Unique brain connectivity features have previously been proposed to play a role in differences underlying behavior and cognition65. Specifically, difference in behavioral performance in motor and decision associated tasks are correlated with fractional anisotropy of the corpus callosum66,67, optic radiation68 and grey matter density69. Cortical thickness within the superior parietal lobes has been found to be correlated with the rate of switching in a perception based task70. In addition, structural features unique to an individual lead to characteristic brain functional activity in modeling analysis and task performance38,71.
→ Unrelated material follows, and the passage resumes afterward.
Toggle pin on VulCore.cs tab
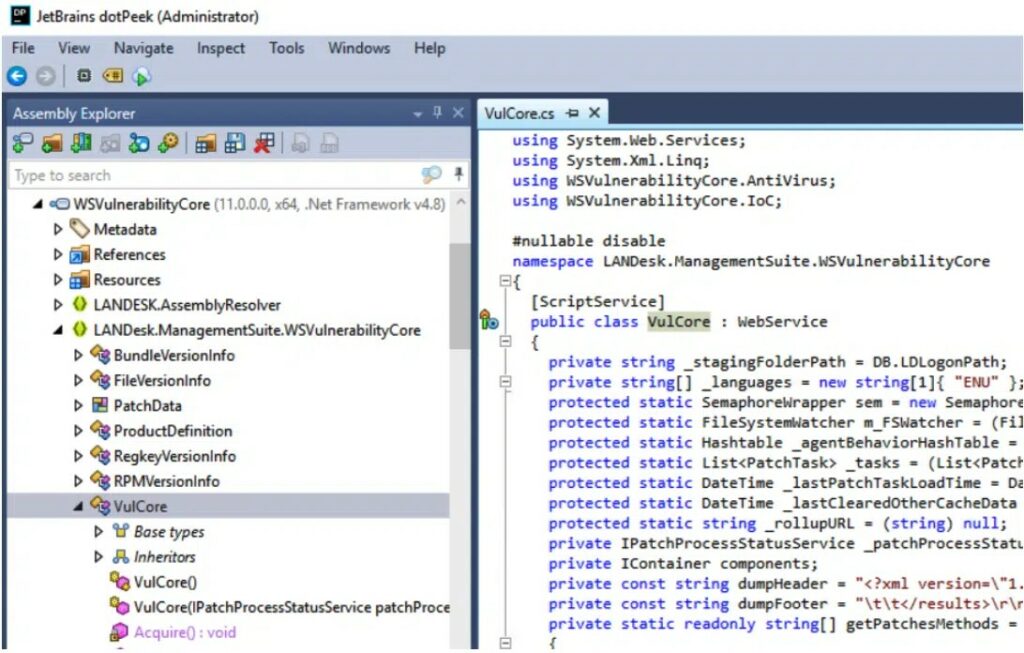1024x653 pixels. tap(573, 113)
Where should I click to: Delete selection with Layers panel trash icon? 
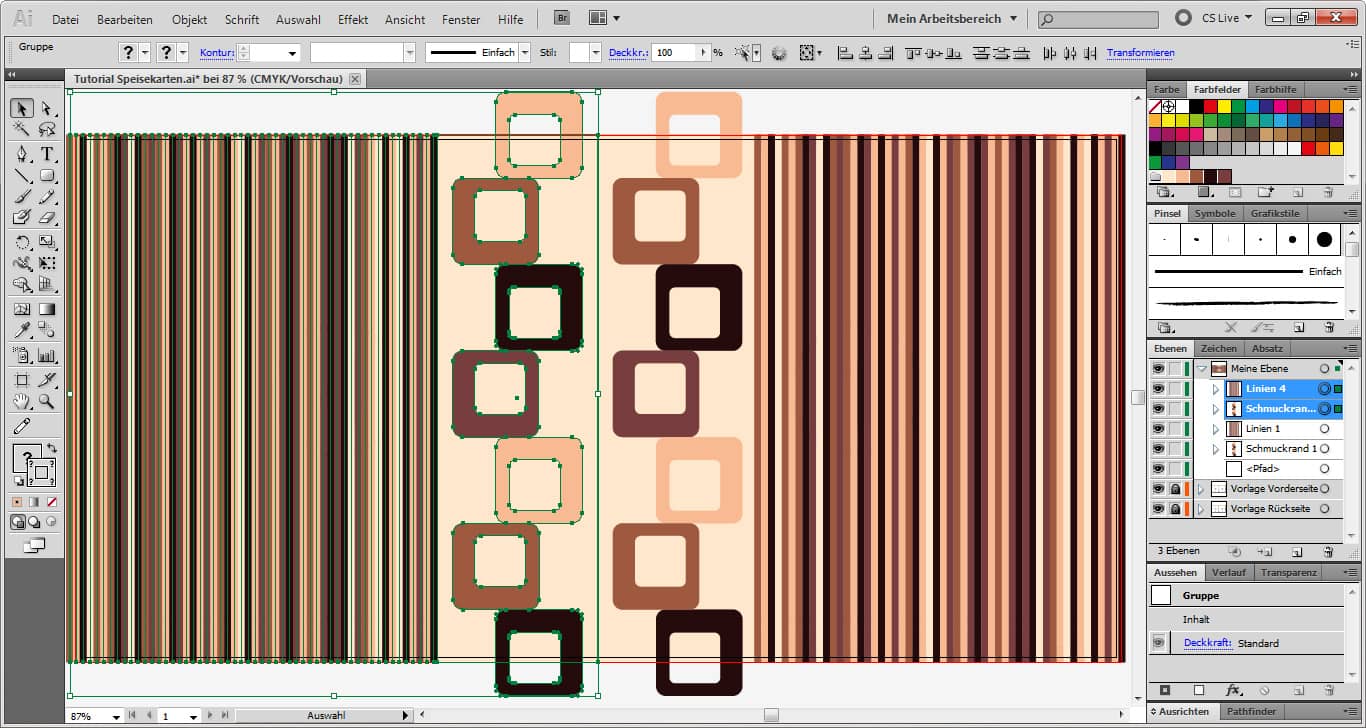1328,551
Is a connection with poor reliability good or bad? To answer this, we need to be mindful of the goal at hand. First and foremost, we need to make sure that reliability values are not due to noise in the signal or artificially low due to short lengths of recordings. On the other hand, if we are confident that low reliability is a genuine part of the signal, then that is also a very informative finding. The seminal work of Poldrack et al.72 found that functional connectivity exhibits a high level of variability within the same person over the course of a year. Along these lines, Noble et al.61 found that functional connections with strong reliability are not very informative when it pertains to predicting behavior. However, we need to be mindful that this is an effect limited to functional connectivity. Therefore, structural connections and/or higher-order network metrics might exhibit a stronger association between reliability and behavior. Also, finding highly reproducible brain connections and/or measures might be very important if we are looking for deviations from expected values that could be used as biomarkers for disease identification/progression. Alternatively, connections and/or measures with low reliability might be useful for studying individual differences and making correlations between structure and performance/behavior.
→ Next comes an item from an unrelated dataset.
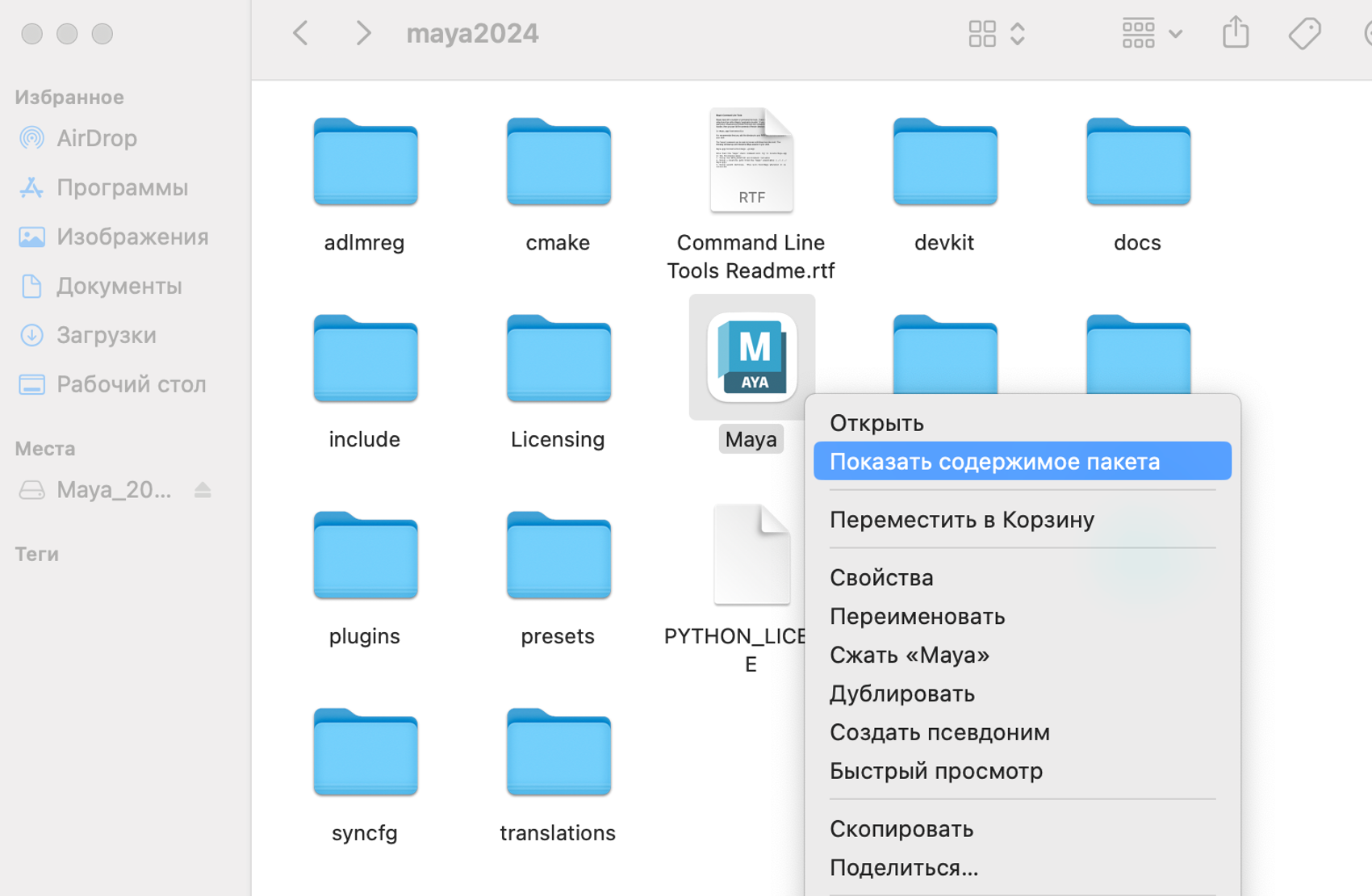
Task: Open the translations folder
Action: 558,752
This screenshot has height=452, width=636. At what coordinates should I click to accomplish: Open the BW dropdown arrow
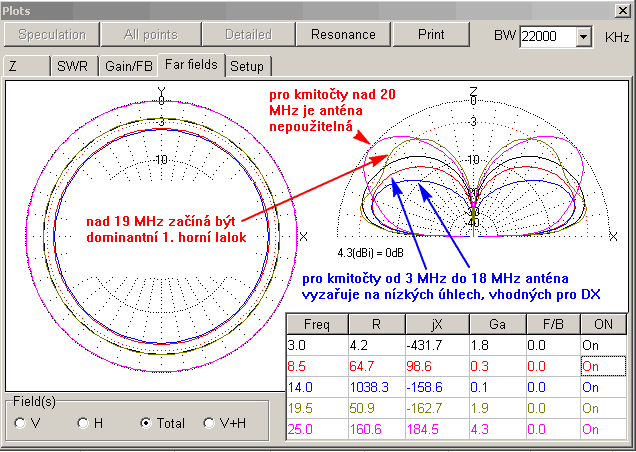[x=584, y=37]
But, even beyond reliability and noise, our functional results could, along with previous literature, reflect the natural day-to-day changes in our brain. Neuroplastic changes in the brain are the hallmark of learning and memory73, and these changes or natural fluctuations and modifications in the neural code74, reflecting learning and memory could be reflected in functional connectivity. Indeed, there are many examples of rapid neuroplastic changes in the brain that results in functional connectivity changes (e.g., Nierhaus et al., 2019), but see Perich et al.76 as an alternative theory. Moreover, in this particular dataset, individuals were recruited to capture substantial variability in sleep without experimental manipulation. While there is a substantial literature on brain related decrements due to sleep deprivation77,78 little is known about naturalistic fluctuations in sleep46,79. These individuals instead could be more “plastic” (or “stationary”) than other individuals. Future studies will hopefully work to disentangle the effects of neuroplasticity from experimental factors that affect reliability estimates. 
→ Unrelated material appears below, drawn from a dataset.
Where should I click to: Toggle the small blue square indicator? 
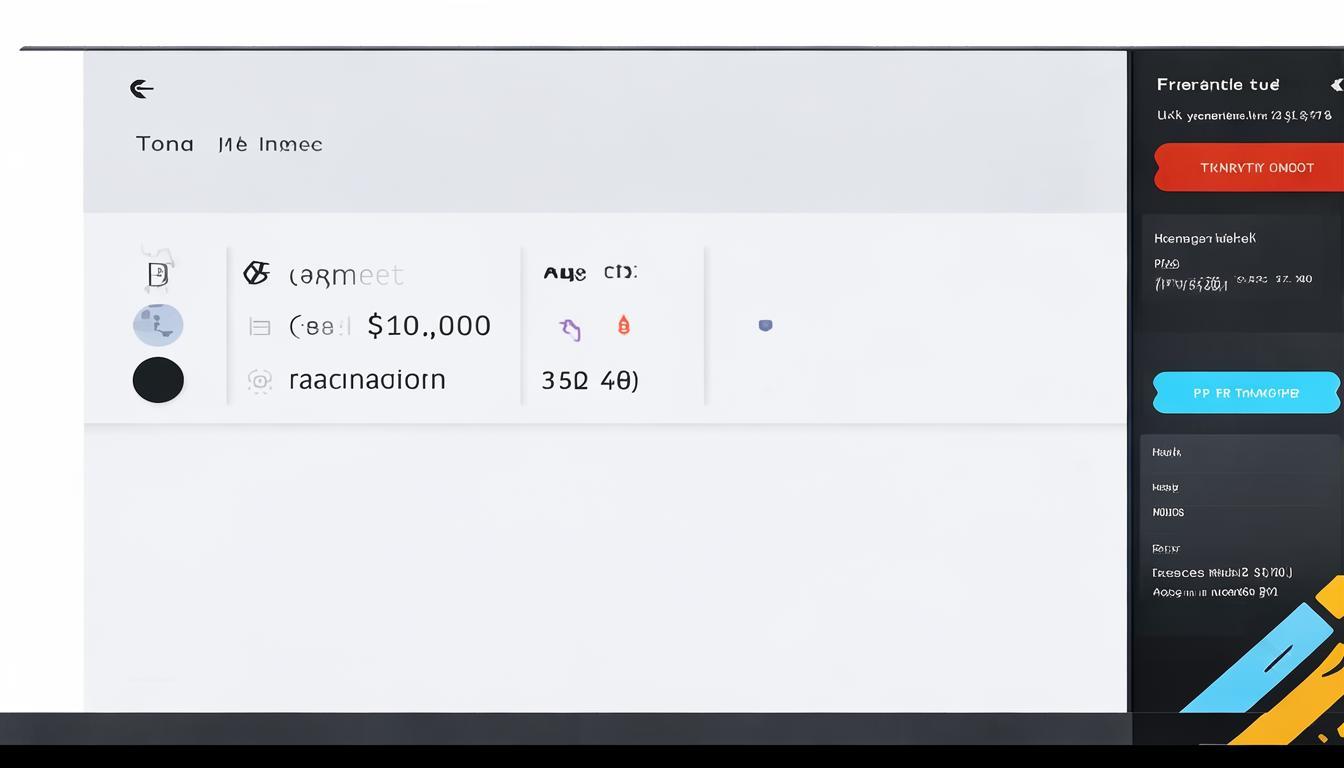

fMRI-based analysis has been around for over two decades, but its clinical use has been limited, raising questions about its usefulness as a diagnostic tool. In addition, given that the effectiveness of any diagnostic tool is only as useful as it can be applied to an individual, then in this regard, structural networks should take a more prominent role in medicine. Regardless, one must consider how measures of reliability relate to the modality being studied, the state of the brain, and the question at hand in order to meaningfully ask questions about how brain networks change with disease or how individual differences in structure relate to performance and behavior.

Materials and methods

Participants

The University of California, Santa Barbara (UCSB) Human Subjects Committee (#16-0154) and Army Research Laboratory Human Research Protections Office (#14-098) approved all procedures, and all participants provided informed written consent. Research was conducted in accordance with the declarations of Helsinki. The data presented in this manuscript represent a subset of data collected as part of a large-scale, longitudinal experimental that collected bi-weekly structural and functional brain data. A full description of the study can be found in46. Here we analyze data from 27 healthy participants who were recruited by word of mouth and local advertisements. Note that by study design, participants were excluded from the multi-session segment of the study if they did not experience sleep variability. Data is accessible upon request as far as allowed by the security policy and guidelines established with the ethics committee of the US Army Research Laboratory Human Research Protection Program.

Data description

Over the course of 16 weeks, subjects were asked to complete 8 recording sessions involving dMRI and simultaneous EEG-fMRI. For each session, simultaneous EEG-fMRI recording consisted of a 5-min resting state and 10 tasks with varying levels of cognitive demand; specifically:

  • Dot Probe Task (Dot)80;

  • Dynamic Attention Task (DYN 1–4) with four repetitions of the same task81;

  • Modular Math (MOD)82;

  • Psychomotor Vigilance Task (PVT)83, and;

  • Visual Working Memory (VWM 1–3) with three repetitions of the same task84.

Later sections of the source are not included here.